● **What the exercise asks**:
Repeat the full listing that follows, word for word.

● **The input**:

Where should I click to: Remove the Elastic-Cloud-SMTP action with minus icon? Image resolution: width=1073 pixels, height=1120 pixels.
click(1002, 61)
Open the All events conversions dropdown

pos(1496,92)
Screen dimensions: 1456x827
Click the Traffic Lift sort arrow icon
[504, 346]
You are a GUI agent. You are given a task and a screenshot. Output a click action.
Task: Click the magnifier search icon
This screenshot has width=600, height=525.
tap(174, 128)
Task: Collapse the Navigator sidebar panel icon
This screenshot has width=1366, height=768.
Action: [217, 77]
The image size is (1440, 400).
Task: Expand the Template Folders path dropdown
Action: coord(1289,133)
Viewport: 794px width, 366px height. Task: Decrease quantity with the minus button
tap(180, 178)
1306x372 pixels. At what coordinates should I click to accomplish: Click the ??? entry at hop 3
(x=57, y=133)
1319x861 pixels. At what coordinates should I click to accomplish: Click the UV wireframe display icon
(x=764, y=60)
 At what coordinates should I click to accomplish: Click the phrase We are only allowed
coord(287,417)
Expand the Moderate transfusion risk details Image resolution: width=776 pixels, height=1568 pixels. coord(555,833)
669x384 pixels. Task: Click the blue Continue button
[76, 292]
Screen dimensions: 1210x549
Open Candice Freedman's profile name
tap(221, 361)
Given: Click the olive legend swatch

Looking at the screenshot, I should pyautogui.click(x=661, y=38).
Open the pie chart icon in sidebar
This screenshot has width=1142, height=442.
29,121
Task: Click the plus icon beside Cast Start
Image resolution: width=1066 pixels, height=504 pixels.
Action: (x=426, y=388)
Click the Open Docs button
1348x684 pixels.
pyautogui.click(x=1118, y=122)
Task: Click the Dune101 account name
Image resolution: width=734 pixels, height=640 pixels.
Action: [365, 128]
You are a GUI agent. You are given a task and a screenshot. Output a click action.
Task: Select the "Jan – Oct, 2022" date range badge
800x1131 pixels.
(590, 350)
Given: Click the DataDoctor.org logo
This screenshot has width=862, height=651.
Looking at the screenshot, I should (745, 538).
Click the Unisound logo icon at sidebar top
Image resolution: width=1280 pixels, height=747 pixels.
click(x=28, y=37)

● **Answer to this task**:
Where should I click to: Remove the Elastic-Cloud-SMTP action with minus icon? Image resolution: width=1073 pixels, height=1120 pixels.
click(1002, 61)
Open the All events conversions dropdown

pos(1496,92)
Screen dimensions: 1456x827
Click the Traffic Lift sort arrow icon
[504, 346]
You are a GUI agent. You are given a task and a screenshot. Output a click action.
Task: Click the magnifier search icon
This screenshot has width=600, height=525.
tap(174, 128)
Task: Collapse the Navigator sidebar panel icon
This screenshot has width=1366, height=768.
Action: [217, 77]
The image size is (1440, 400).
Task: Expand the Template Folders path dropdown
Action: coord(1289,133)
Viewport: 794px width, 366px height. Task: Decrease quantity with the minus button
tap(180, 178)
1306x372 pixels. At what coordinates should I click to accomplish: Click the ??? entry at hop 3
(x=57, y=133)
1319x861 pixels. At what coordinates should I click to accomplish: Click the UV wireframe display icon
(x=764, y=60)
 At what coordinates should I click to accomplish: Click the phrase We are only allowed
coord(287,417)
Expand the Moderate transfusion risk details Image resolution: width=776 pixels, height=1568 pixels. coord(555,833)
669x384 pixels. Task: Click the blue Continue button
[76, 292]
Screen dimensions: 1210x549
Open Candice Freedman's profile name
tap(221, 361)
Given: Click the olive legend swatch

Looking at the screenshot, I should pyautogui.click(x=661, y=38).
Open the pie chart icon in sidebar
This screenshot has width=1142, height=442.
29,121
Task: Click the plus icon beside Cast Start
Image resolution: width=1066 pixels, height=504 pixels.
Action: (x=426, y=388)
Click the Open Docs button
1348x684 pixels.
pyautogui.click(x=1118, y=122)
Task: Click the Dune101 account name
Image resolution: width=734 pixels, height=640 pixels.
Action: [365, 128]
You are a GUI agent. You are given a task and a screenshot. Output a click action.
Task: Select the "Jan – Oct, 2022" date range badge
800x1131 pixels.
(590, 350)
Given: Click the DataDoctor.org logo
This screenshot has width=862, height=651.
Looking at the screenshot, I should (745, 538).
Click the Unisound logo icon at sidebar top
Image resolution: width=1280 pixels, height=747 pixels.
click(x=28, y=37)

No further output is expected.